With forewarning about a huge influx of users, you know Lemmy.ml will go down. Even if people go to https://join-lemmy.org/instances and disperse among the great instances there, the servers will go down.
Ruqqus had this issue too. Every time there was a mass exodus from Reddit, Ruqqus would go down, and hardly reap the rewards.
Even if it’s not sustainable, just for one month, I’d like to see Lemmy.ml drastically boost their server power. If we can raise money as a community, what kind of server could we get for 100$? 500$? 1,000$?
Based on looking at the code and the relatively small size of the data, I think there may be fundamental scaling issues with the site architecture. Software development may be far more critical than hardware at this point.
What are you seeing in the code that makes it hard do scale horizontally? I’ve never looked at Lemmy before, but I’ve done the steps of (monolithic app) -> docker -> make app stateless -> Kubernetes before and as a user, I don’t necessarily see the complexity (not saying it’s not there, but wondering what specifically in the site architecture prevents this transition)
Right now it looks to me like Lemmy is built all around live real-time data queries of the SQL database.
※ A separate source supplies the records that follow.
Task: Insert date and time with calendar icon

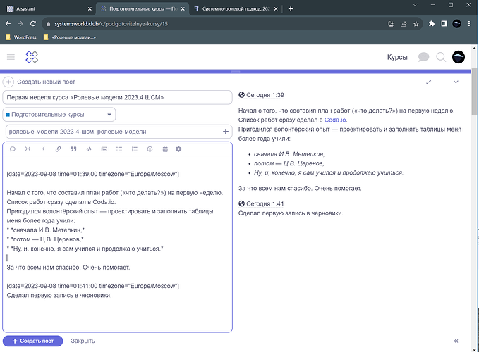Action: pyautogui.click(x=164, y=149)
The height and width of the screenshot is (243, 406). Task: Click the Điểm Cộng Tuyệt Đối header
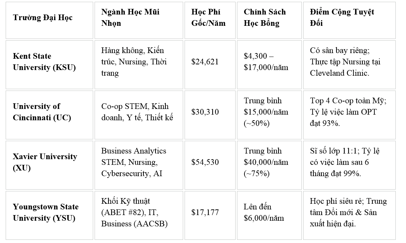[x=349, y=21]
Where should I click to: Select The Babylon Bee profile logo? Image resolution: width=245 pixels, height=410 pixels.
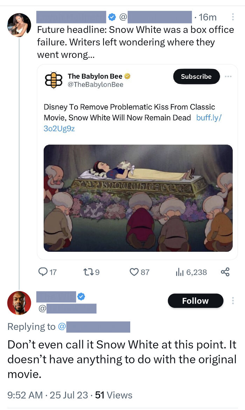click(x=54, y=79)
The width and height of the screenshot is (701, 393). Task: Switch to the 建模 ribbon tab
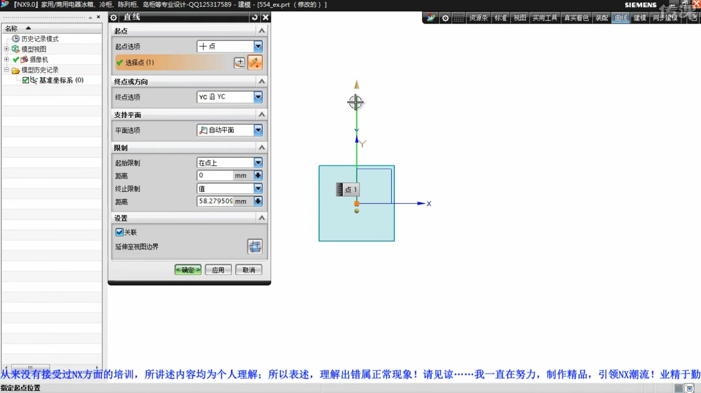639,17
This may work when there are 100 postings a day and an active posting gets 80 comments… but it likely doesn’t scale very well. You tend to have to evolve to a queue system where things like comments and votes are merged into the main database in more of a batch process (Reddit does this, you will see on their status page that comments and votes have different uptime tracking than the main website).
On the output side, it seems ideal to have all data live and up to the very instant, but it can fall over under load surges (which may be a popular topic, not just an influx from the decline of Twitter or Reddit). To scale, you tend to have to make some compromises and reuse output. Some kind of intermediate layer such as every 10 seconds only regenerate the output page if there has been a new write (vote or comment change).
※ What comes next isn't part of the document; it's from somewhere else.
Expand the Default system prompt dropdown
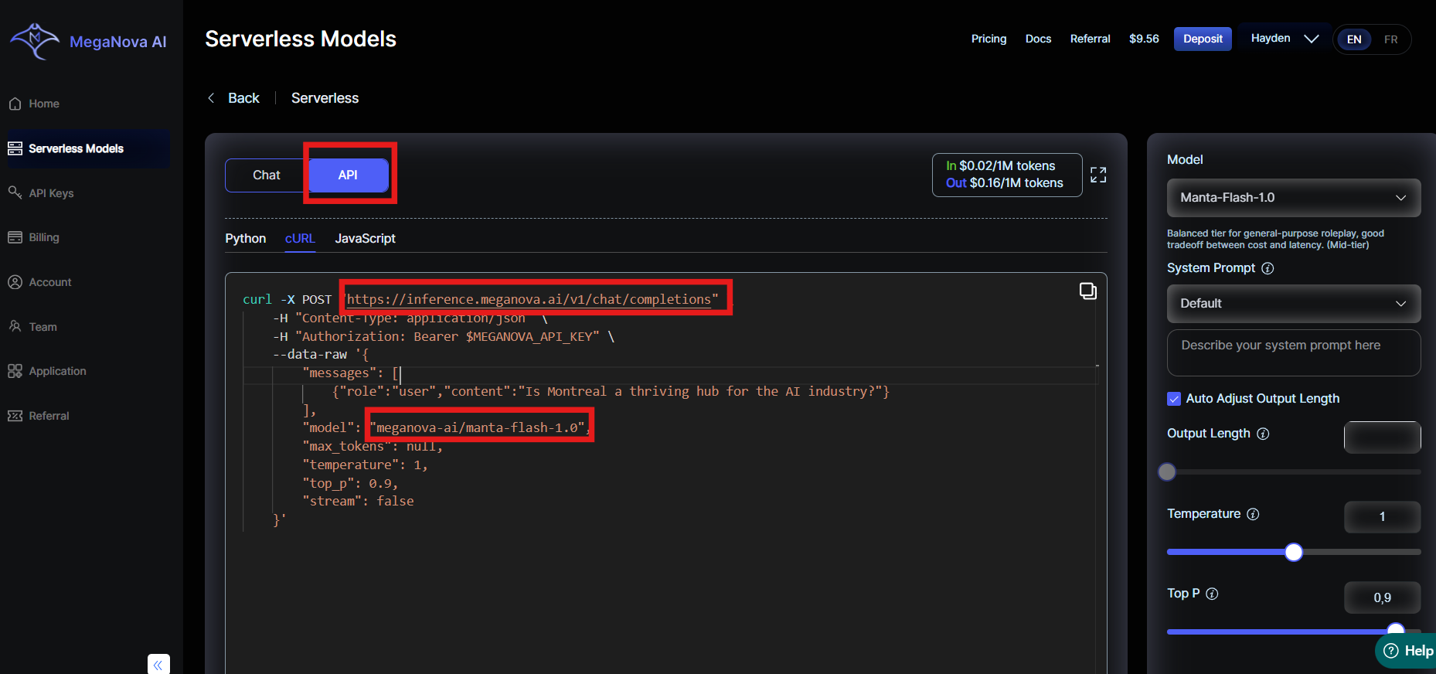 [1293, 304]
It’s the lack of complexity that’s kind of the problem. Doing direct SQL queries gets you the latest data, but it becomes a big bottleneck. Again, what might have seemed to work fine when there were only 5000 postings and 100,000 total comments in the database can start to seriously fall over when you have reached the point of accumulating 1000 times that.
Out of curiosity how would https://kbin.social/ source: https://codeberg.org/Kbin/kbin-core stand up to this kind of analysis? Is it better placed to scale?
The advantage kbin has is that it is build on a pretty well known and tested php Symphony stack. In theory Lemmy is faster due to being built in Rust, but it is much more home-grown and not as optimized yet.
That said, kbin is also still a pretty new project that hasn’t seen much actual load, so likely some dragons linger in its codebase as well.
I think it’s probably undesirable to end up with big instances. I think the best situation might be one instance that’s designed to scale. This could be lemmy.ml or another one. It can absorb these waves of new users.
However it’s also designed to expire accounts after six months.
After three months it sends users a email explaining it’s time to choose a server, it nags them to do so for a further three months. After that their ability to post is removed. They remain able to migrate their account to a new server.
After 12 months of not logging in the account is purged.
Thought on this a bit more, and I’m thinking encouraging users not to silo (and make it easy to discover instances and new communities) will probably be the best bet for scaling the network long-term.
“Smart” rate limiting of new accounts and activity per-instance might help with this organically. If a user is told that the instance they’re posting on is too active to create a new post, or too active to accept new users, and then is given alternatives, they might not outright leave.
That might work, is there some third party email app that could capture their email and let them know when registrations are open again? I know of some corporate/not privacy respecting ones such as https://kickofflabs.com/campaign-types/waitlist/ but presumably there’s a way to do that with some on-site tools?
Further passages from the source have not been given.